I honestly believe he will not live long after he is out of office. What’s the point really? I don’t think there is any other position he could hold and do the same amount of damage. He will have nothing to live for.
pfrets
And, was helping McSame craft his policy / response to the mortgage crisis BEFORE he was de-registered. UBS has BIG exposure ($30B writedowns already) in that market.
Barbara
Haven’t Paul O’Neill and John Di Iulio more or less grabbed all the available honors? I mean, after their books, what possible excuse is there for the others to claim that they were hoodwinked for more than a day longer than it took to read them?
binzinerator
I want a copy too. And one for each of my kids. And some to put away as future gifts for any grandkids.
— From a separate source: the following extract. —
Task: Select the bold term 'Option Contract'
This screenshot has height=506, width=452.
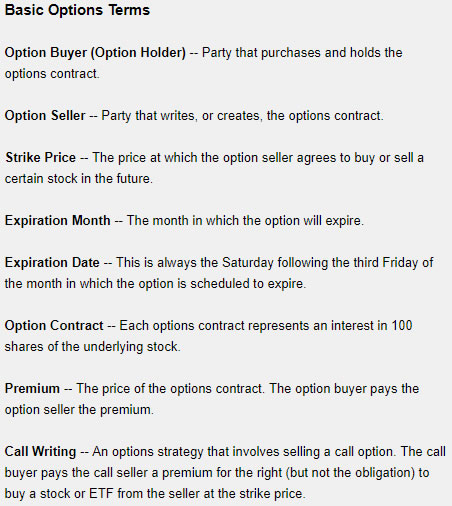Action: click(54, 326)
Sadly, it won’t undo the legacy the Bushies are leaving to them. But it may help lighten their spirits as they are forced to bear that onerous burden.
binzinerator
Then you thought wrong. “Unable to fully grapple with it” is such bullshit. He could have refused, he could have resigned, he could have written his book 5 years ago. He knew it was wrong, and he cravenly went along with it, aiding the deception. He became an accessory.
Allen says “McClellan charges that Bush relied on “propaganda” to sell the war”, but McClellan then admits he was part of that propaganda effort.
This is like Lord Haw-haw writing a book after the war lamenting the unfortunate use of propaganda to sell that war.
How can you say McClellan is an “alright guy” when in the book he continues to describe Bush as “authentic” and “sincere” yet admits to the world in the very same book Bush used lies to deceive an entire nation into an unjust war — and that he, McClellan, had helped Bush to do exactly that?
Your own cognitive dissonance can no where near come close to McClellan’s, but I’d say you’ve got some going on there.
That defense was tried before, at the Hague. It didn’t work.
This guy’s got it right:
We did as much to nazi and imperial japanese war criminals, for the selfsame crimes.